As world leaders gather for the 49th World Economic Forum’s Annual Meeting from January 22-25 in Davos-Klosters, Switzerland this year to support a more sustainable Fourth Industrial Revolution, Dion Weisler, CEO at HP stated that “given the ability of the 3D printing technology to reshape the manufacturing sector, it is at the forefront in disrupting the future of manufacturing sector” along with other emerging technologies such as Artificial Intelligence (AI), and robotics.
“If we make the right decisions, 3D printing can also drive sustainable impact for our planet, people and communities”, added Weisler in an article published as a part of the meeting.
Speaking about how digital manufacturing enabled through emerging technologies such as AI, robotics and 3D printing could benefit the environment, digital manufacturing, Weisler added, has the potential to create a brighter future for our planet by reducing the environmental impacts of production, shortening and simplifying traditional supply chains, unlocking new sustainable industries and accelerating a more circular and low-carbon economy.

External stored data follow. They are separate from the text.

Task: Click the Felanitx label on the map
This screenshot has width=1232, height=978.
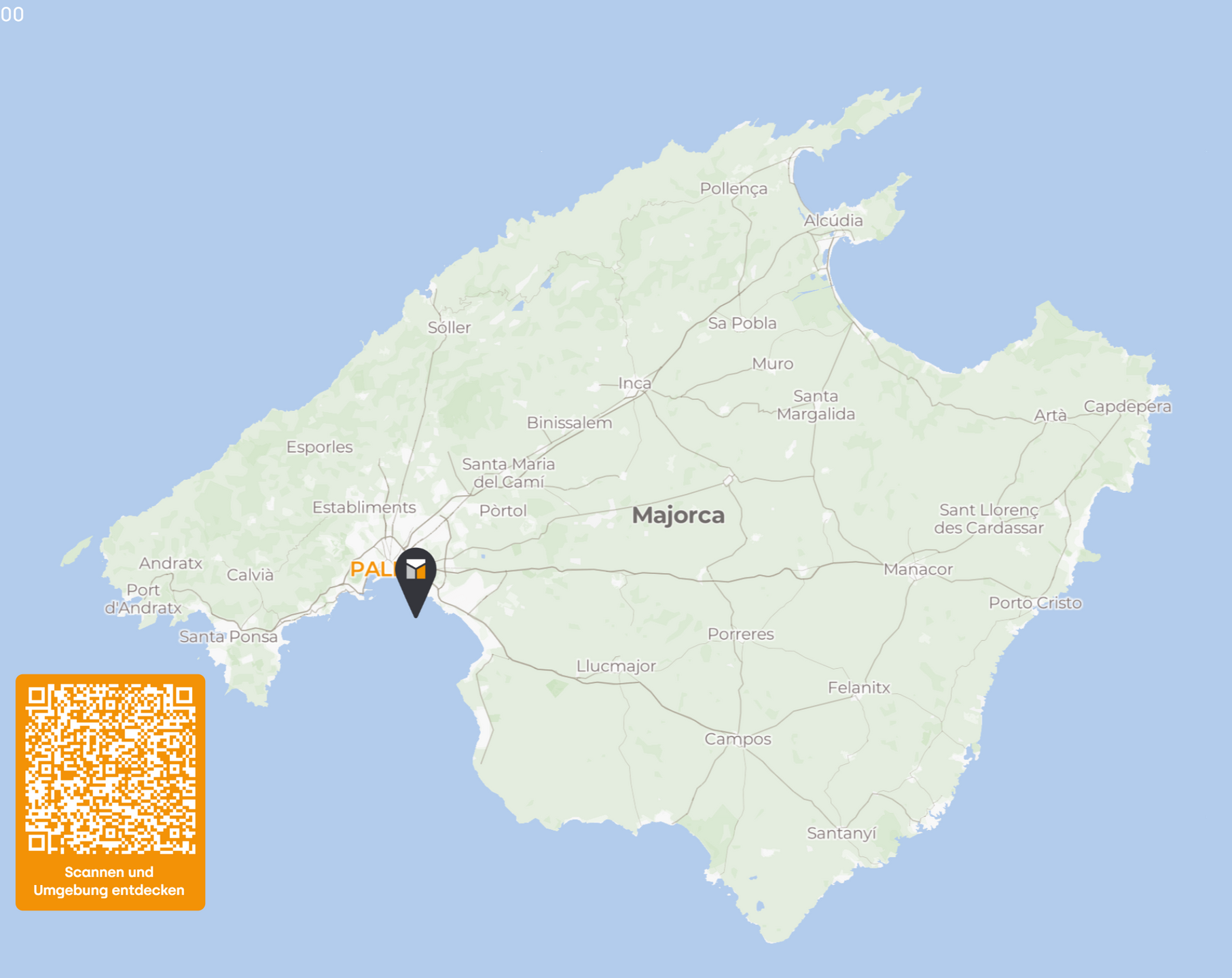Action: pyautogui.click(x=858, y=688)
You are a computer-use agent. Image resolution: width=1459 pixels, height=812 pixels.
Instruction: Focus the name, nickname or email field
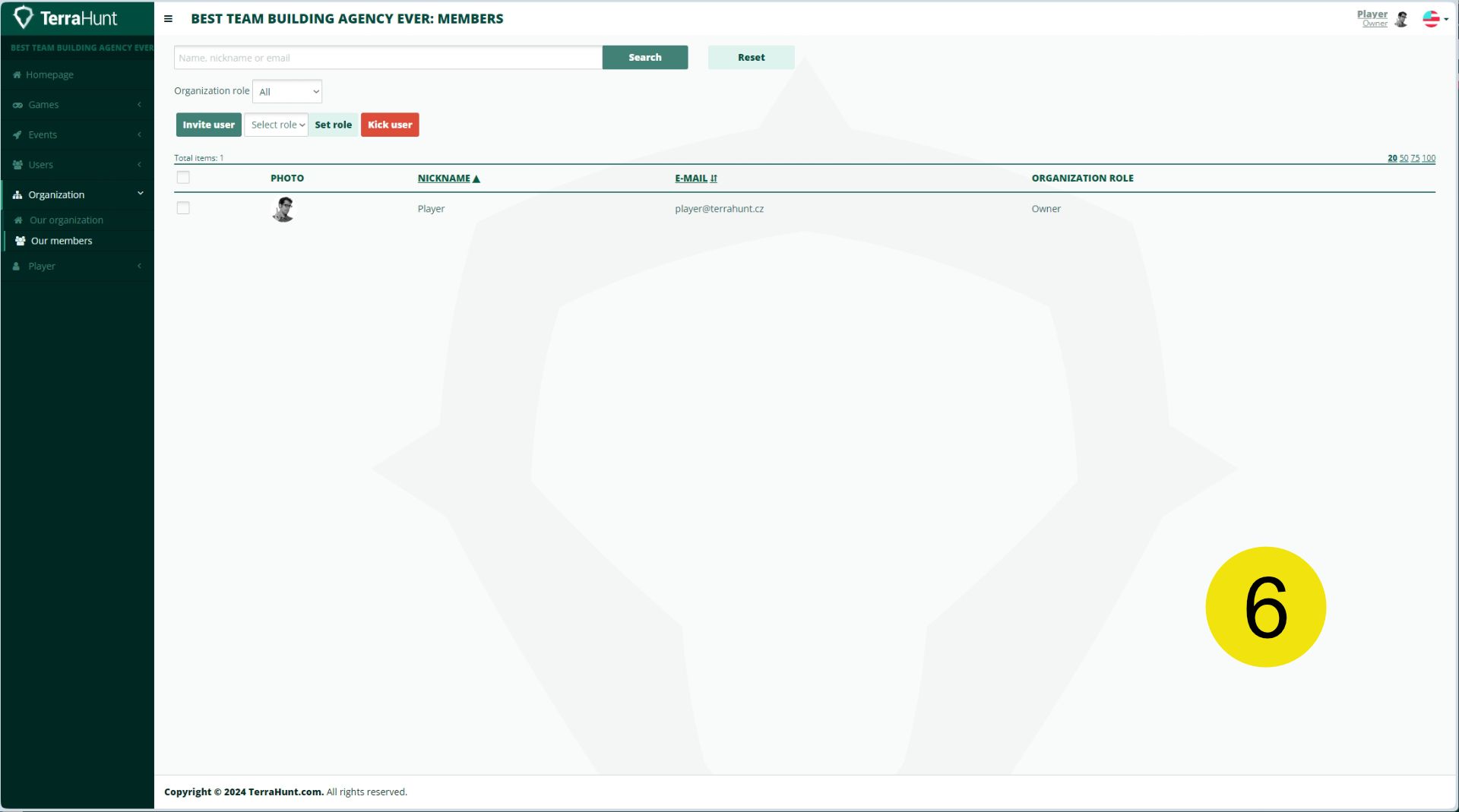coord(388,58)
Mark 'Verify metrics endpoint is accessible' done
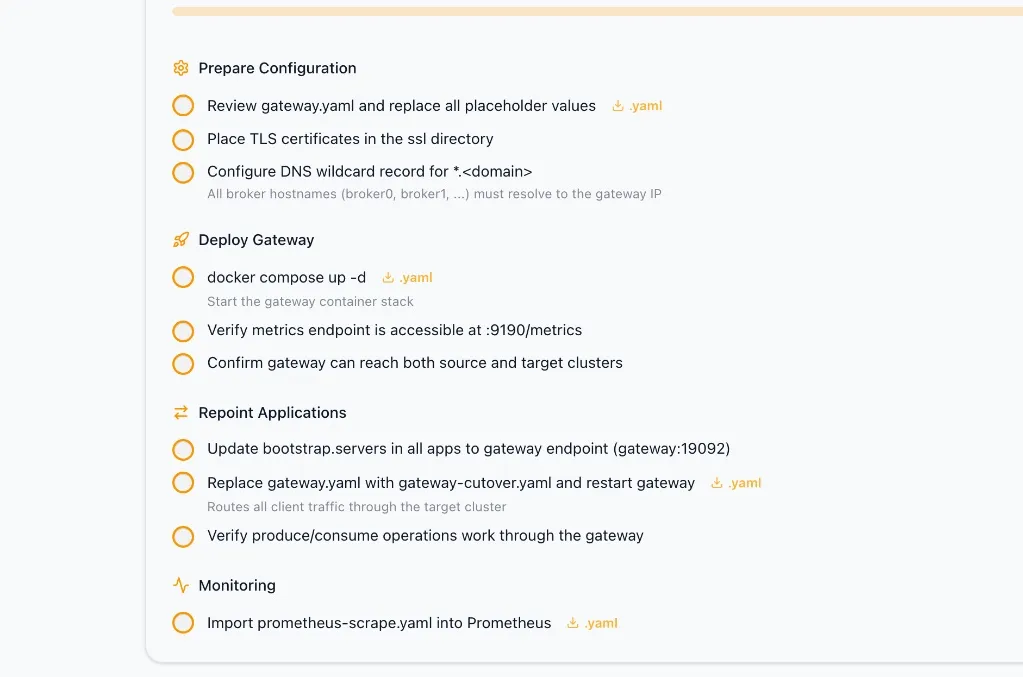 (x=183, y=330)
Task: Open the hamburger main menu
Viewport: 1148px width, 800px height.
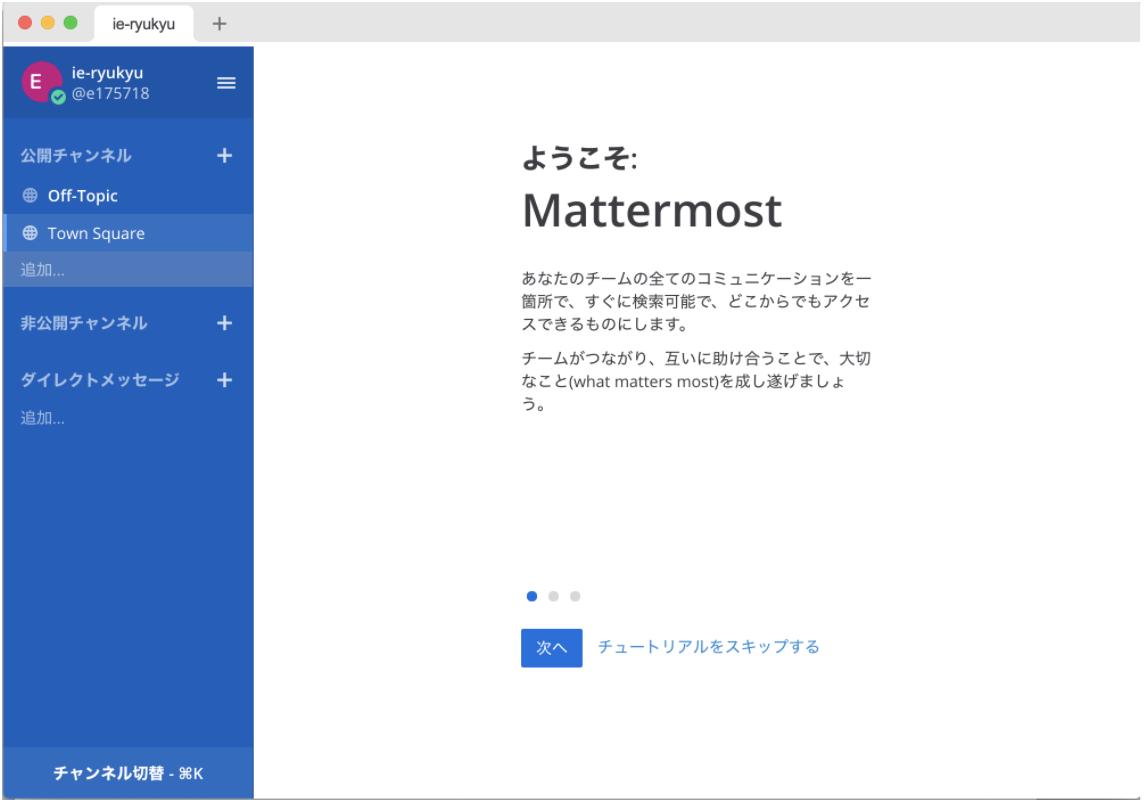Action: point(226,84)
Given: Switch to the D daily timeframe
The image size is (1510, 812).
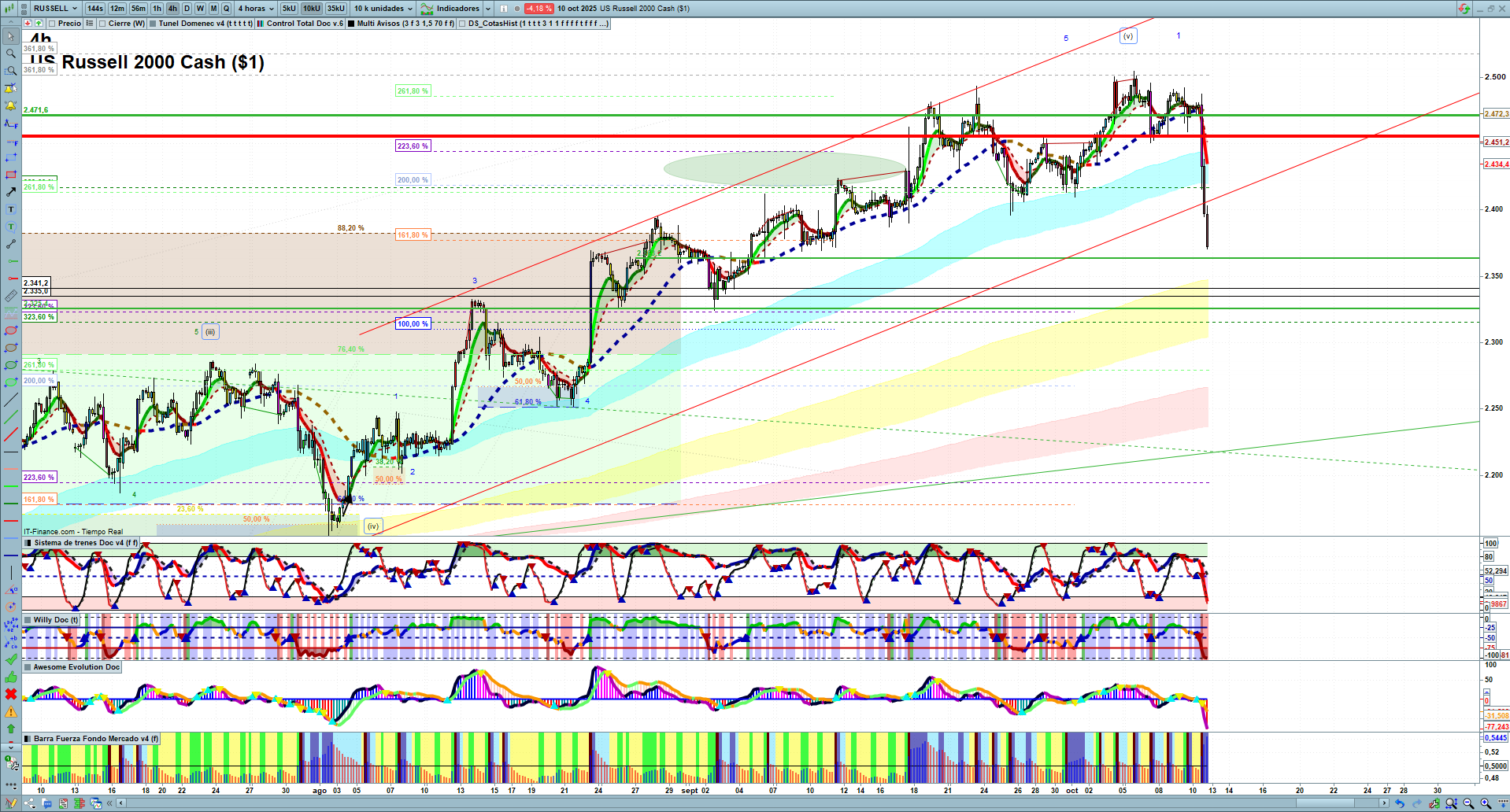Looking at the screenshot, I should (x=187, y=9).
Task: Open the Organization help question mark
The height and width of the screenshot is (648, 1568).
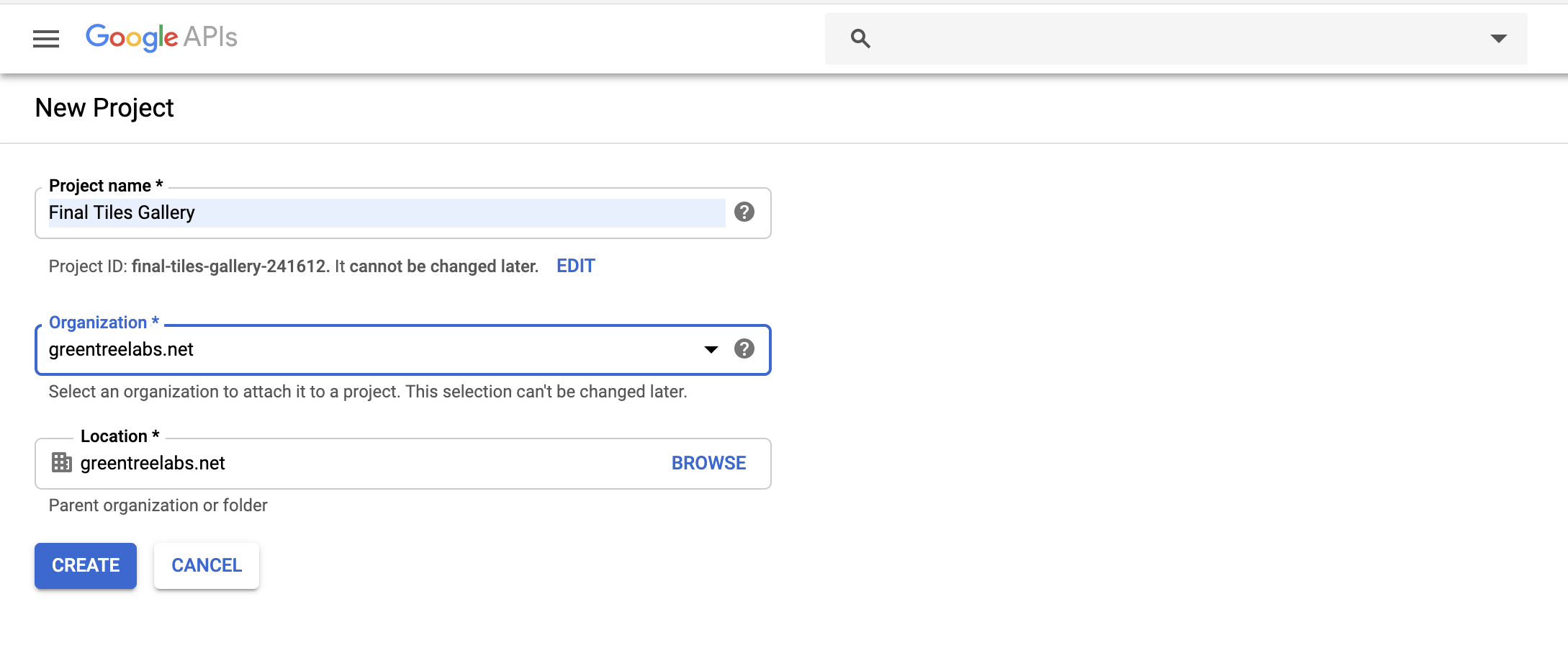Action: coord(744,349)
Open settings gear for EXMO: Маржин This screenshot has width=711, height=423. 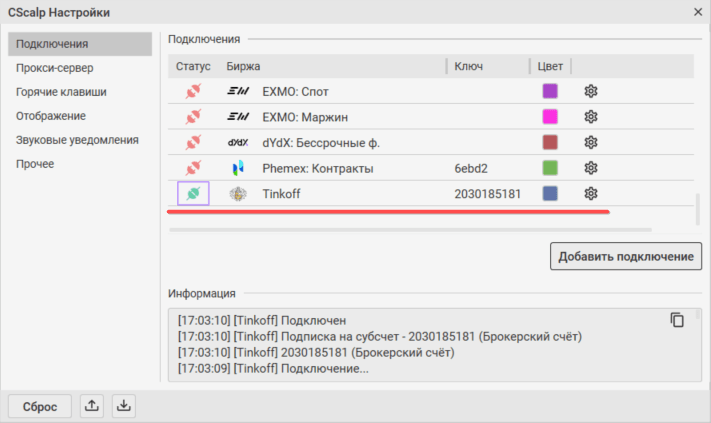point(590,117)
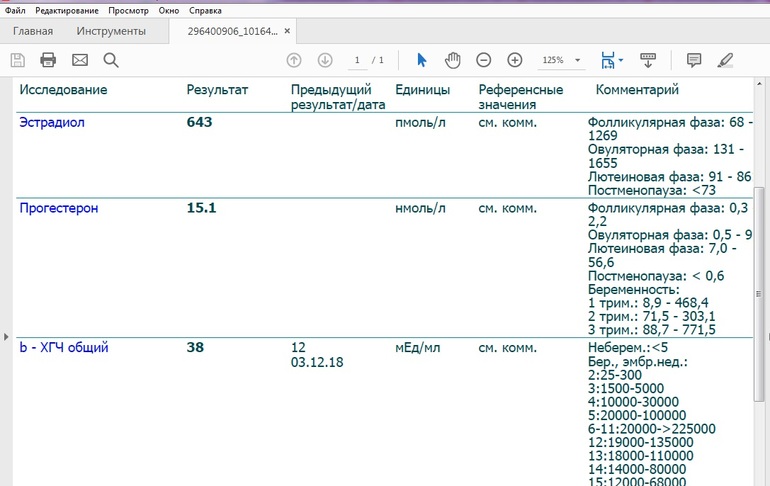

To ensure a successful and sustainable production ecosystem in a fully digitized world, HP is going to share its blueprint this year at the Annual Meeting in Davos, The blueprint will help address the challenges faced during previous industrial revolutions and is based on three pillars: education, incentives, and collaboration.
For instance, according to Weisler, providing R&D funding to educational institutions is the key towards ensuring that the next wave of entrepreneurs and future generations are equipped with the new skills needed to function in the future economy, accelerate innovation and to bring about radical transformation of age-old industries and digitisation of analog processes.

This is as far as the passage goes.